• [Set problem]: Reproduce the lines of the listing between the line holding "You are a computer-use" and the line holding "coord(118,591)", inclusive, and nothing else.

• [Exercise data]:
......
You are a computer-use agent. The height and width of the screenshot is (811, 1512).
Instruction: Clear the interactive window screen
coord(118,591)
......
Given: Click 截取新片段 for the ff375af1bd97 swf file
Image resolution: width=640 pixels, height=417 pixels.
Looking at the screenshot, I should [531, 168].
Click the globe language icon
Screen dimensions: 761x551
......
• [Final result]:
You are a computer-use agent. The height and width of the screenshot is (811, 1512).
Instruction: Clear the interactive window screen
coord(118,591)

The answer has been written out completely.